The Civic Park Historic District is a primarily residential historic district roughly bounded by Welch and Brownell Boulevards Trumbull Avenue, Dupont Street, and Dartmouth Street, in Flint, Michigan. It was listed on the National Register of Historic Places in 1979.

==History==
In 1917, number of prominent Flint business people formed the Civic Building Association to promote the construction of new housing in the crowded city. The Association purchased 400 acres of land, hired Boston landscape architect William Pitkin to lay out a neighborhood, and retained the New York firm of Davis, McGrath & Kiessling to develop house plans for the site. However, the Association's plans collapsed, due in part to shortages created by World War I. After the conclusion of the war, though, the housing shortage in Flint became even more acute as workers flocked to the booming automobile plants, primarily those of General Motors. recognizing that a shortage in housing limited their opportunity to grow, in February 1919 GM established the Modern Housing Corporation to provide housing for its workers. The Corporation purchased the land already set aside by the Civic Building Association, and almost immediately announced plans for development. They used the plans originally developed by Pitkin and the house designs by Davis, McGrath & Kiessling, and by April 1919 construction began. In five months, an entire neighborhood of over 600 homes were constructed.

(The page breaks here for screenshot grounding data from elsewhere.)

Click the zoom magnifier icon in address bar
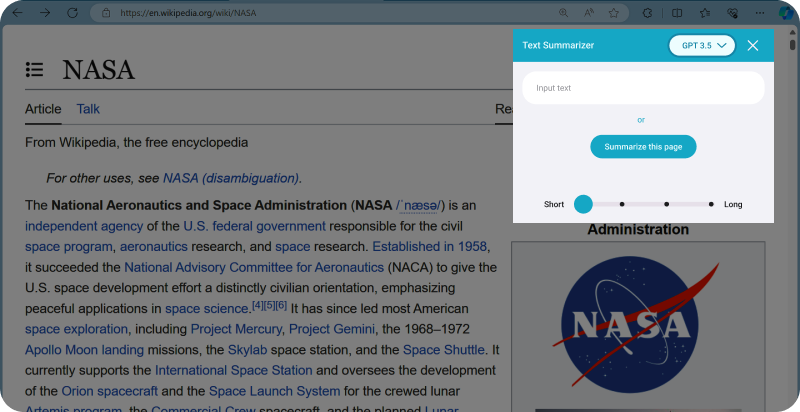Screen dimensions: 800x412 [563, 13]
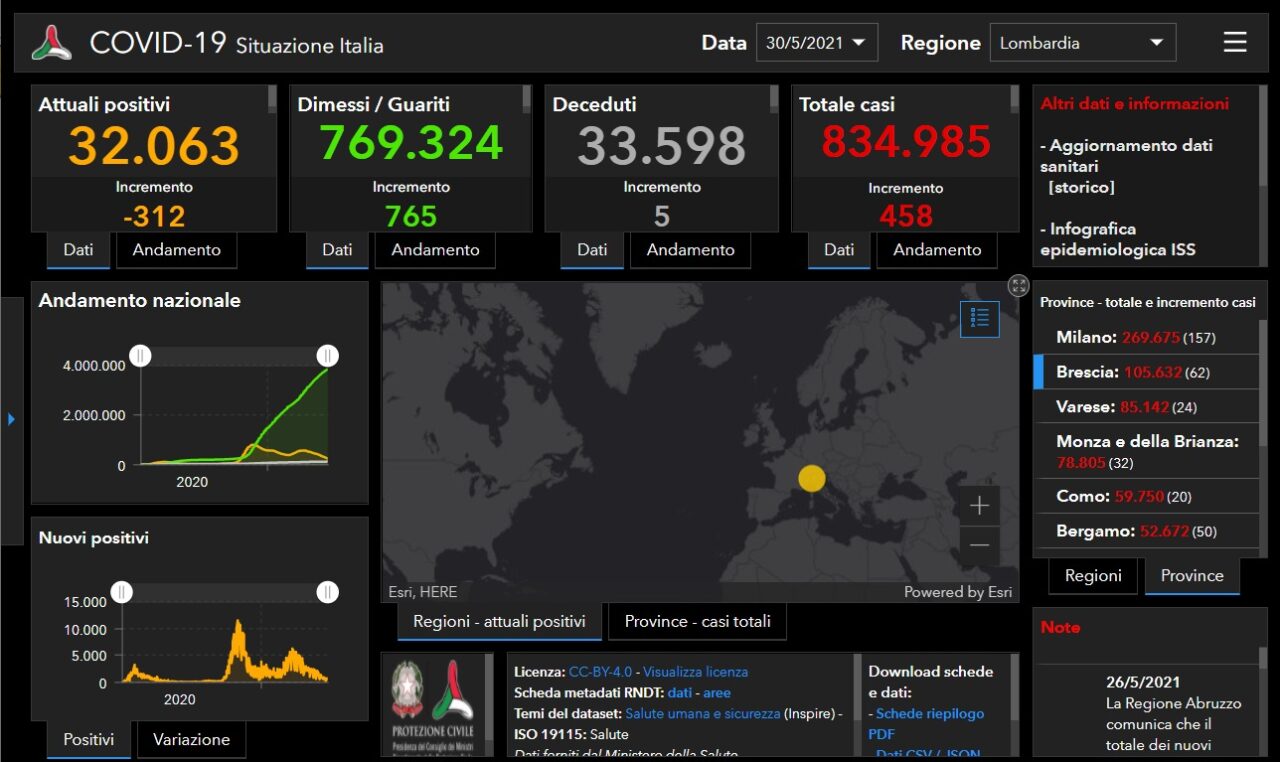Click the map legend list icon
Image resolution: width=1280 pixels, height=762 pixels.
point(979,318)
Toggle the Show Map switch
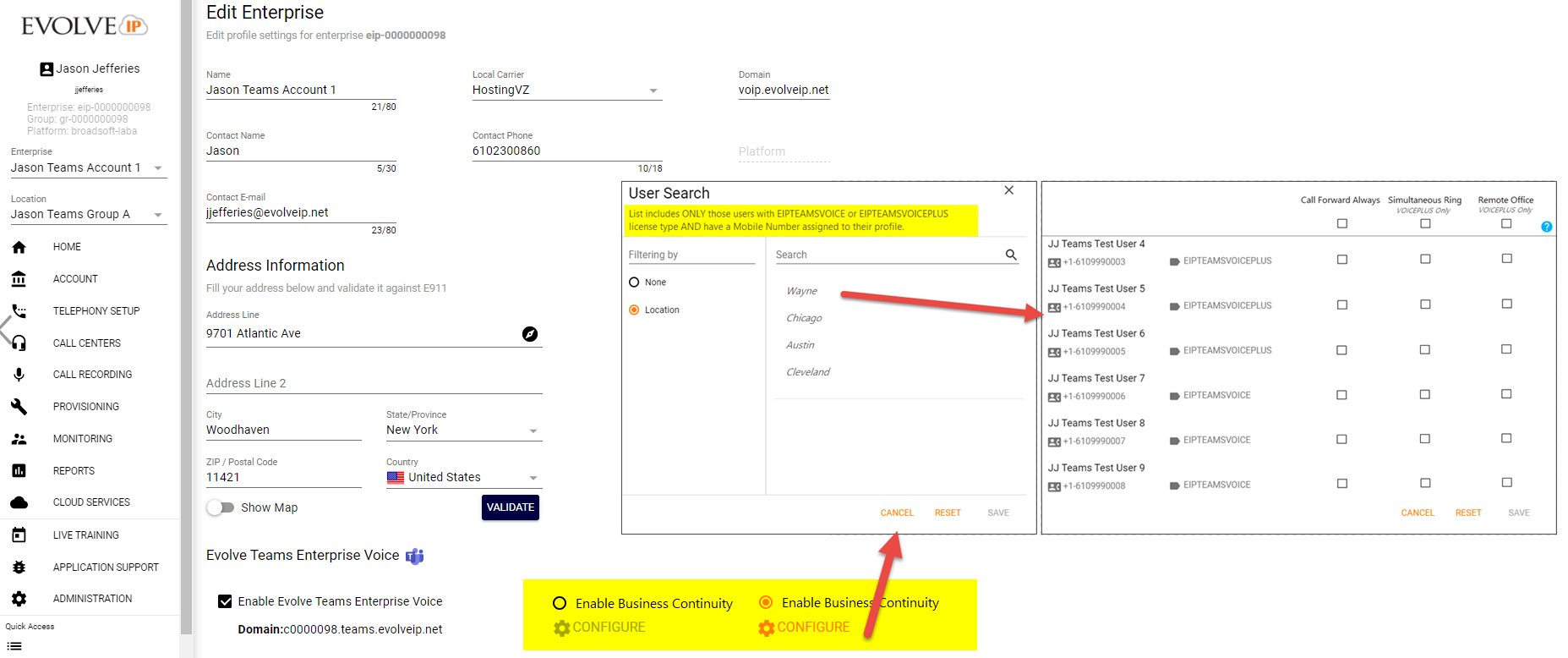Screen dimensions: 1568x658 [x=221, y=507]
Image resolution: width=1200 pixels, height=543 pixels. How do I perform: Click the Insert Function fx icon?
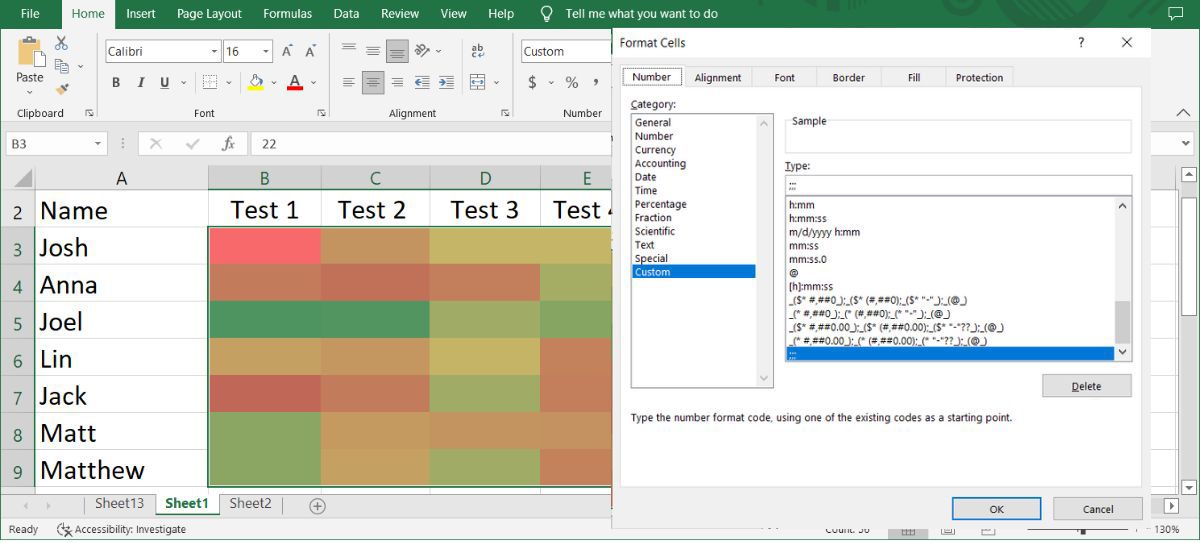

General Motors promoted the neighborhood to its employees, offering incentives for purchasing a pre-built home or for constructing a custom one. By January 1920, 950 homes were built within the neighborhood, and the houses were nearly completely filled by early spring. The economic downturn of 1920, and the cost overruns experienced in the construction of Civic Park, dissuaded GM from continuing with its home construction. However, in 1923, Modern Housing Corporation constructed a community center in the neighborhood as part of a deal worked out with the city of Flint. After that time development in the neighborhood was slow with only about 60 structures built over the next few decades, including the Civic Park Community School and two small commercial areas.

==Description==
The Civic Park Historic District contains about 1010 structures, of which 950 are original to the 1919-1920 construction period. The lots are generally 50 feet by 100 feet, and the houses are 1-1/2 and two-story bungalows of four to seven rooms in size. The exteriors of the houses are clad in brick, stucco, or wood. The original homes are primarily of 28 types designed by Davis, McGrath & Kiessling. About 80 of the original homes were constructed by GM employees using their own plans. These houses complement the others in size, color, texture, and overall appearance.

Also included in the neighborhood is the 1923 Haskell Community Center, the Civic Park Community School, and two churches.